▶ EXTRACTED TEXT
------
Global WACh

Maribel Paredes Olórtegui

Maribel Paredes Olórtegui is a biologist and public health professional with over 20 years of experience in public health research in Iquitos, Peru. She is responsible for the leadership of field teams in collecting health information and biological samples in rural communities in the Peruvian Amazon, providing oversight in the laboratory processing and analysis of biological samples, and administrative work including financial and logistical project management. She has carried out research studies in Malaria, Dengue, as well as viral and bacterial enteric diseases. Additionally, she has conducted, and lead fieldwork related to large-scale longitudinal cohort studies, and randomized clinical trials in this same setting.

Maribel supervises of public-health oriented research studies carried out in collaboration between A.B. Prisma (a Peruvian nongovernmental organization) and Universities including Cayetano-Heredia University, University of Virginia, Johns Hopkins Bloomberg School of Public Health, Duke University, Tulane University and University of California – San Diego. She believes that research can transform nutritional and health outcomes, particularly in resource limited settings such as Iquitos. She is profoundly motivated to assume leadership in scholarship to improve programmatic change in health services delivery to improve health and nutritional outcomes.
------
▶ INFORMATION SUPPLIED

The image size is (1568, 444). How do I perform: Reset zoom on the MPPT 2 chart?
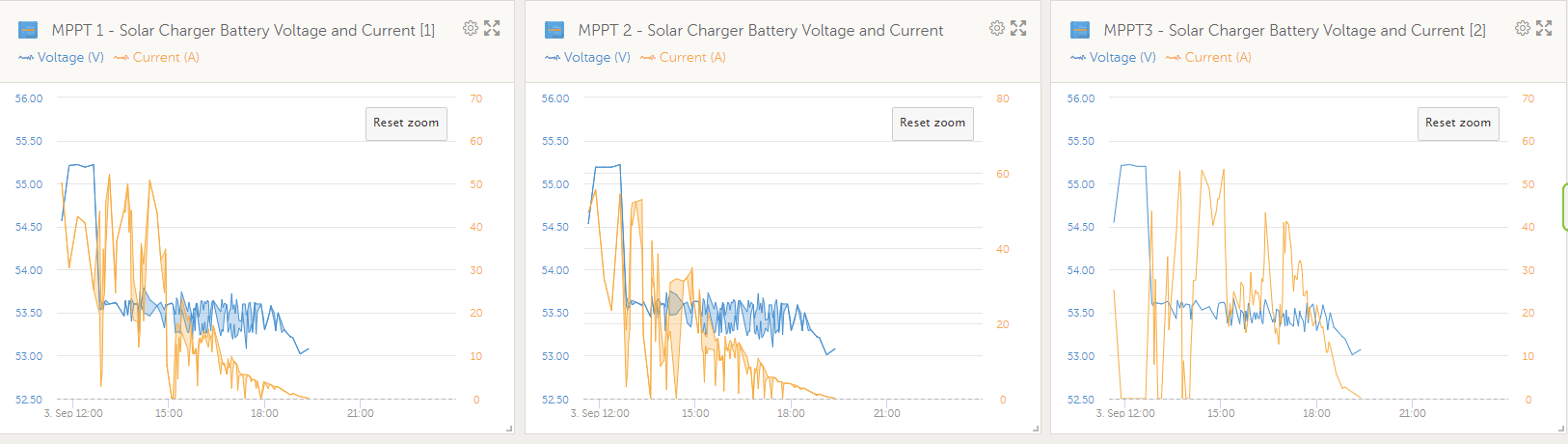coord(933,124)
------
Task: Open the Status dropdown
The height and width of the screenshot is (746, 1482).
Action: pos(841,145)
------
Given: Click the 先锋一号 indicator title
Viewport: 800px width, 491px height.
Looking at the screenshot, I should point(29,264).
------
▶ APPLY WHAT YOU READ
1. What kind of organization is A.B. Prisma, according to the profile of Maribel Paredes Olórtegui?
2. Continue the profile of Maribel Paredes Olórtegui, starting after its last sentence.
The records are unrelated to the profile and stand as separate material.

▶ YOUR WRITTEN ANSWERS
1. A Peruvian nongovernmental organization.

2.
Furthermore, Maribel is convinced that insight and dedicated research can improve child health and nutrition. She has worked in health care research for my entire career. As an undergraduate she was hired as an interviewer/ observer to document the use of impregnated bednets for the control of malaria. She went on to work in a survey of respiratory pathogens to measure drug resistance in pneumococcus. She then began to work in birth cohort studies, first on Shigella and later as the project manager of the MAL-ED Peru site. In other words, she has seen her research change clinical practice. The research team’s description of highly antibiotic resistant shigellosis changed empiric antibiotic therapy for dysentery, first at the regional and then at the national level. The work in malaria also changed the consensus opinion regarding the diversity of malaria vector in Loreto, where nearly 90% of the cases of malaria in Peru occur.

Maribel is pursuing a PhD at the Universidad Nacional de La Amazonia Peruana School of Public Health. Currently, she is a UW EFGH Rising Star Awardee studying “Barriers to care seeking for acute diarrheal illness in Peru.”